A little further north is the cave known as Do Ṫhâl, because it has for long been regarded as consisting only of two storeys. In 1876 the excavation of the earth from what was then the lower floor revealed the landing of a stair from a cave below. This was partially excavated in 1877, and laid open a verandah, 102 feet in length by 9 feet wide, with two cells and a shrine behind, in which is Buddha with Padmapâni and Vajrapâni or Indra as his attendants, the latter with the vajra or thunderbolt in his right hand.
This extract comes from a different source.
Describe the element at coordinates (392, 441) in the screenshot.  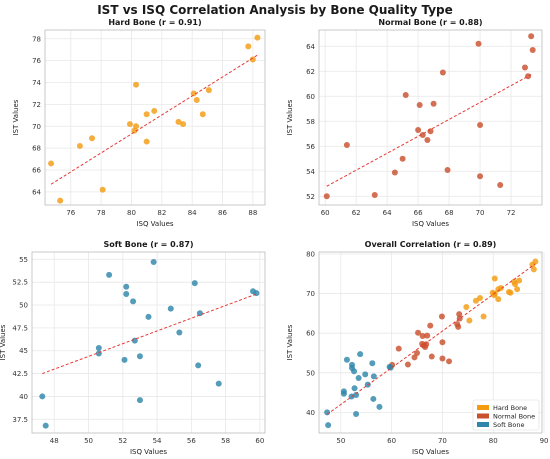
I see `x-tick-label: 60` at that location.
The stair Ieads into a similar verandah above, with eight square pillars in front, the back wall pierced with five doors. The first, at the stair landing, is only the commencement of a cell. The second, to the south, leads into a shrine with a colossal Buddha, his right hand on his knee, and the left in his lap. In front of the throne, rising from the floor, is a small female figure holding up a water jar, and to the right another sitting on a prostrate figure. Buddha's left-hand attendant has a flower stalk by his left side, and over the bud is a vajra or thunderbolt—a short object with three prongs on either end. On the same (or right) wall are three other tall standing males. The one next Vajrapâni has a similar flower-stalk supporting an oblong object which strongly resembles a native book tied up with a string; this may perhaps be Manjuśrî. The next holds a lotus-bud, and the last a pennon. On the return of the wall is a tall female figure with a flower. On the north side are also three figures, one of which holds a very long sword; and on the return of the wall on this side a fat male figure, adorned with garlands and necklaces, with a round object like a cocoanut in his right, and perhaps a money bag in his left hand—possibly meant to represent the excavator. Above these figures on either side are seven figures of Buddhas, the foliage of the peculiar Bodhi-tree of each extending over his head like an umbrella. The central door leads into a small hall with two square pillars, and partially lighted by two small windows. Behind it is a shrine with a Buddha on a siñhâsana, or throne supported by lions, his feet crossed in front of him, his right hand hanging over his knee—in the Bhumisparśa or Vajrâsana mudrâ. Vajrapâni here holds up his vajra in his right hand.

The fourth door has a carved architrave, and leads into a shrine very similar to the corresponding one on the other side the central area. Buddha, as usual, with his attendants Padmapâni, bejewelled and wearing a thick cord or necklace, and Vajrapâni with three tall figures on either side, the one next to Vajrapâni having a book on the top of the flower-bud he holds, the strings by which it is held together being distinctly visible. There are seven squatting Buddhas above, with the foliage extending over their heads; and on the inside of the front wall, on the north, a fat male figure with garlands and necklaces, a round object,—perhaps a cocoanut—in his right hand, and in his left what appears to be a purse from which coins are dropping out; on the south side stands a female with a flower in her left hand: these again possibly represent the patron and patroness of the cave. The last door leads into a cell.

At the north end of the verandah, the stair ascends to the upper storey. It requires little description: it was intended to have three shrines as below; the south one, however, has not been commenced; the north one contains a squat, and the central a sitting Buddha with two attendants only. On the walls are many small Buddhas, a Padmapâni with four arms, females with lotus-buds, &c.

There are several cells in the court; but, as it has not been cleaned out, and is deep in silt, only one of them is accessible, containing a headless image of Buddha, a seated Lokeśvara, and other sculptures.